Live and learn. Camping will generate opportunities for teens to learn – sometimes, the hard way. You can recommend packing certain clothing and gear, and if your teen refuses or forgets and ends up needing it, a valuable lesson will be learned. With each camping expedition, your teen will learn and understand how and what to pack for spending time outdoors – and will be more responsible in packing those items.

Food, food, food. This tops the list of reasons why teens feel more compelled to go along camping in the first place. Special treats, snacks, and meals – things that they don’t get often at home – make the camping experience even more memorable and appealing. Ask your teen for suggestions as you get the grocery list together. Be prepared to give leeway and let them indulge in that Mountain Dew or giant bag of beef jerky. At the campsite, select a meal or two that are more personalized and hands on, such as walking tacos. This gives your teen the chance to make something the way they like it best.

Give them space. Teens like to hibernate from time to time. Set up a hammock across camp where they can retreat, and give them space to be on their own inside the camper if needed. Sleeping spaces may need to be shared with other siblings, but try to carve out an area of their own if you can – even if that means bringing an extra tent to set up at the campsite for them to use as their own room. This option entails a certain level of trust. You know your teen best.

Splurge a little bit. Camping is a relatively low-cost activity, hence its appeal for a lot of families. But your teen will likely have interests that are different than your own. They may have a more adventurous streak and want to try new things. Whether it’s a high ropes course, a simulator at a museum, or floating down a river, be ready and willing to splurge a little bit on activities your teen wants to try or would enjoy. If your teen is more of a bookworm or scientist, visit a local museum that appeals to his or her interests.

Teach life skills. There are a lot of things that can be learned by going camping, from the ordinary such as cooking over a campfire to life skills such as managing navigation while on the trail. Use the time to teach your teen these skills so that they can be more confident, more proficient individuals.

Let the campfire work its magic. Staring at a campfire is a completely different experience than staring at a television screen. Campfires connect us to the ancestral parts of our human heritage, and they have always been a way for people to bond as a group. You may find that simply sitting quietly around a fire with your teen brings out deep thoughts and conversations – their dreams, their worries, their thoughts on the future, memories of times past. It may simply allow you to be together in contented silence. You can play games by the fire or look up at the stars or tell stories.
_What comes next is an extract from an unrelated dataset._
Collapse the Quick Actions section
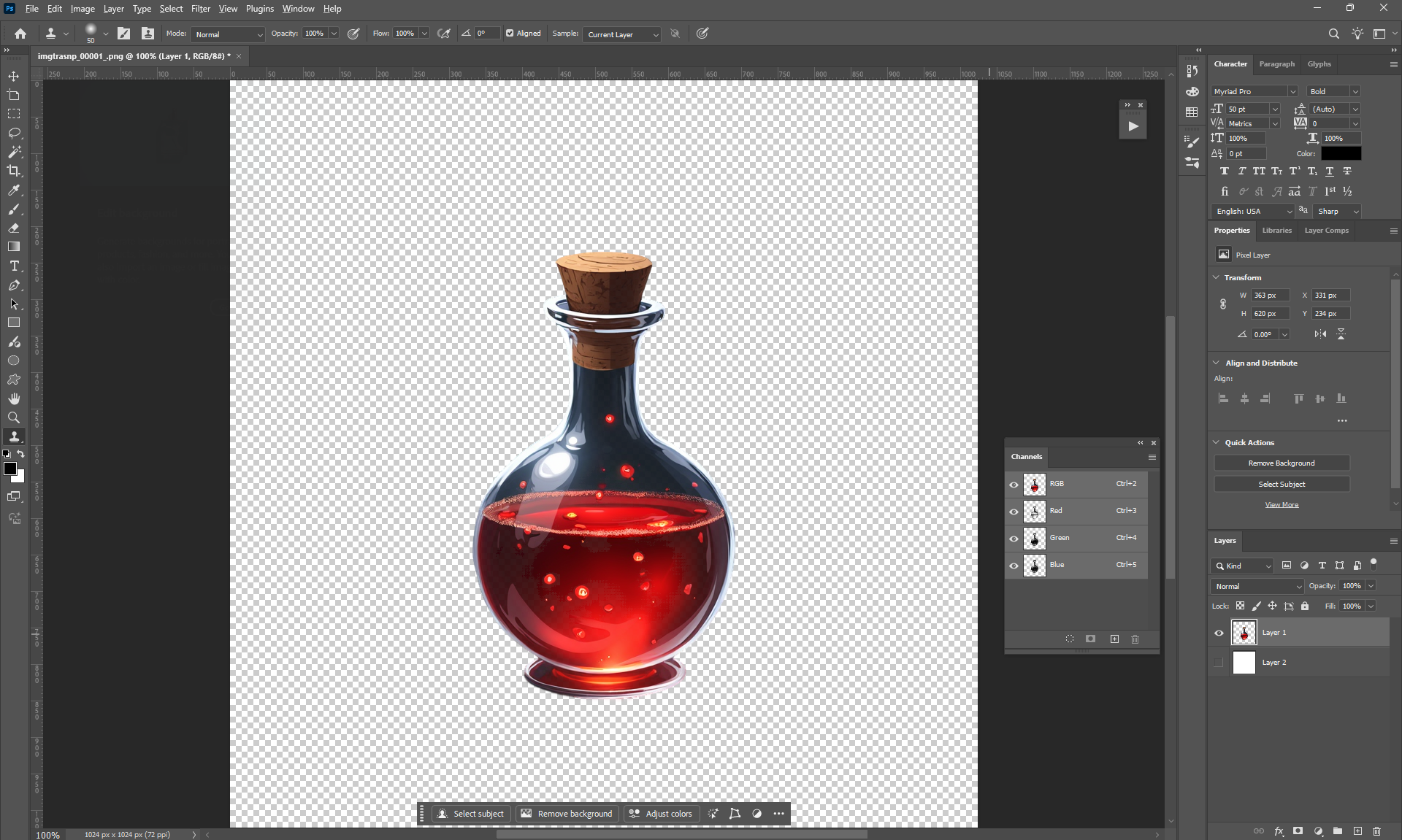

For older teens, don’t always make them the babysitter. Having an older teen around when you also have little ones can lead you to rely on your teen to act as the in-house babysitter. Remember, it’s their vacation, too, and even though it’s fair to ask them to help out and keep an eye on the littles while you take care of something, they don’t want to be stuck in this role. Leave plenty of opportunity for your teen to be independent, do their own thing, and chill out. You can also relinquish your role as food prepper, daypack organizer, etc., and pass along the job to your teen instead. They may balk at first about “doing something,” but they can contribute in a meaningful way to the operation of the campsite and the preparation of activities – and it gets them off babysitting duty.

Relax and have fun. You’re out of your normal environment. Not only is it a chance for everyone to take a break from the typical stresses of everyday life – and emotions associated with them – relax and unwind. Teens will appreciate, even if they don’t say as much, the change of scenery and the change of pace just as much as you. This change can be beneficial in how you and your teen interact with each other as well as strengthen the bond you already share.